Understanding of the pathophysiology of DAVFs came from the school of La Salpetriere, which emphasized the role of the cortical venous drainage of these dural shunts.[5] Henceforth, the role of the subarachnoid and subpial venous drainage could be correlated with the type of neurological manifestation and the natural history of dural shunts. Conditions associated with DAVFs include stenosis or occlusion of the draining dural sinuses, sinus thrombosis, prothrombin gene mutation, resistance to activated protein (APCR), mutation in factor V gene, and presence of antiphospholipid antibodies.

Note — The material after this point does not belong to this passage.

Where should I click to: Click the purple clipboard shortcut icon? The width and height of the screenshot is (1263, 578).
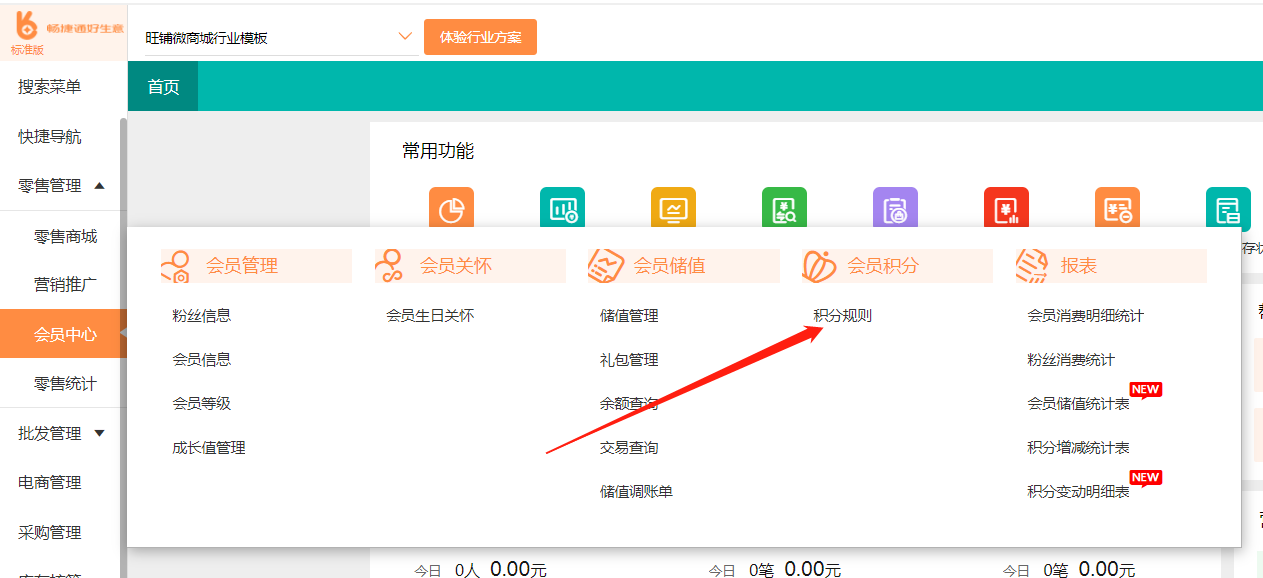point(895,208)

brain dural arteriovenous fistulaeDAVFs in adulthood are an acquired disease and there is no relationship to hereditary or developmental disorders. On the other hand, we have seen brain AVMs as well as cavernomas occur in patients with DAVFs. Vascular diseases associated with dural arteriovenous shunts include cerebral AVM, maxillofacial AVM, hereditary hemorrhagic telangiectasia, bone AVM, cavernomas, and intradural or extradural arterial aneurysms. Multiple DAVFs at separate locations in the same patient have also been reported. The common predisposing factor for DAVFs appears to be venous sinus thrombosis. The venous hypertension developing after venous thrombosis opens up the microvascular connections within the dura. Without intervention, these channels become hypertrophied resulting in direct shunting between the arteries and veins . When the fistula grows and becomes more diffuse, it recruits pial supply from parenchymal vessels. This may lead to the angiomatous network of multiple feeding arteries and numerous AV shunts within a partially recanalized sinus that is frequently seen at angiography. The involved dural sinus receives arterialized blood flow that can lead to mechanical obstruction of the sinus and result in retrograde drainage of blood away from the sinus and into the cortical veins. Histopathological analysis of excised DAVFs has revealed thrombosis and angiographic progression of sinus thrombosis to DAVF. In addition, dilatation of the cortical veins may occur, predisposing the patient to intracranial hemorrhage.

Another mechanism for DAVF evolution is the release of angiogenic growth factors such as vascular endothelial growth factor (VEGF) and basic fibroblast growth factor (bFGF), which promotes neovascularization and development of a DAVF [Tables 2 and 3]. These factors by themselves should therefore not be considered as the direct cause of DAVFs, but rather they make up an environment that may be conducive to the development of DAVF, depending on the individual host response to their presence. DAVF in adults are triggered by factors that stimulate angiogenesis. If this angiogenic process is simultaneously associated with loss of some of the venular surface properties, then venous thrombosis is likely to occur. It has been noted that angiogenic growth factors such as basic fibroblast growth factor (bFGF) and vascular endothelial growth factor (VEGF) are expressed in the DAVFs. In DAVFs with a patent sinus, cortical venous pathways usually do not develop and hemorrhagic complications with these DAVFs are infrequent.